Dokument:
Auch Ökonomen erwarten trotz der Krise keinen Konjunktureinbruch in der Bundesrepublik. "Das ist wirtschaftlich ein verlorenes Jahr für Griechenland, aber für Deutschland spielt das keine Rolle", sagte Commerzbank-Chefvolkswirt Jörg Krämer. "Nicht einmal ein Prozent der deutschen Exporte gehen dorthin." Ähnlich sieht das Ökonom Johannes Mayr von der BayernLB. "Die direkten Folgen für die Wirtschaft in der Euro-Zone und Deutschland dürften begrenzt sein - Griechenland ist zu klein, die Handelsverflechtungen zu gering", sagte der Experte. "Man muss aber abwarten, wie stark die Marktturbulenzen sein werden. Denn die könnten auf die Realwirtschaft durchschlagen."

Rohdaten:
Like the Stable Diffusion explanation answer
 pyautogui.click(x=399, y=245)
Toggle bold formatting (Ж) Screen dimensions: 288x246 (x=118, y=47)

Aufgaben:
**a)** Beantworte zum Text über die Folgen der Griechenland-Krise für Deutschland diese Fragen:
(i) Welcher Anteil der deutschen Exporte geht laut Jörg Krämer nach Griechenland?
(ii) Für welches Institut arbeitet der Ökonom Johannes Mayr?
(iii) Welche zwei Gründe nennt Mayr dafür, dass die direkten Folgen begrenzt sein dürften?
**b)** Führe bitte den Text über die Folgen der Griechenland-Krise für Deutschland nach seinem letzten Satz weiter.

Antworten je Aufgabe:
**a)**
(i) Nicht einmal ein Prozent.
(ii) Für die BayernLB.
(iii) Griechenland ist zu klein, und die Handelsverflechtungen sind zu gering.

**b)**
Das gewerkschaftsnahe IMK-Institut sieht das anders. "Die Eskalation der Griechenland-Krise könnte den Aufschwung in diesem und im kommenden Jahr schwer schädigen, möglicherweise sogar vorzeitig abbrechen lassen", sagte IMK-Direktor Gustav Horn. "Ein Grexit oder eine zähe Agonie durch Unsicherheit könnte das bislang positive Konjunkturbild dramatisch verändern." Eine Ansteckung weiterer Länder und die Destabilisierung des gesamten Euro-Raums sei "keineswegs unwahrscheinlich".

Nach dem Scheitern der Verhandlungen mit den internationalen Geldgebern am Wochenende droht Griechenland nach dem Auslaufen des Hilfsprogramms am Dienstag die Staatspleite, die zu einem Ausscheiden aus der Euro-Zone führen könnte. "Griechenland kann nicht um jeden Preis in der Währungsunion gehalten werden", warnte Industriepräsident Grillo vor zu großen Zugeständnissen an die griechische Regierung. Diese lehnt die Spar- und Reformforderungen der Euro-Partner und des Internationalen Währungsfonds (IWF) ab.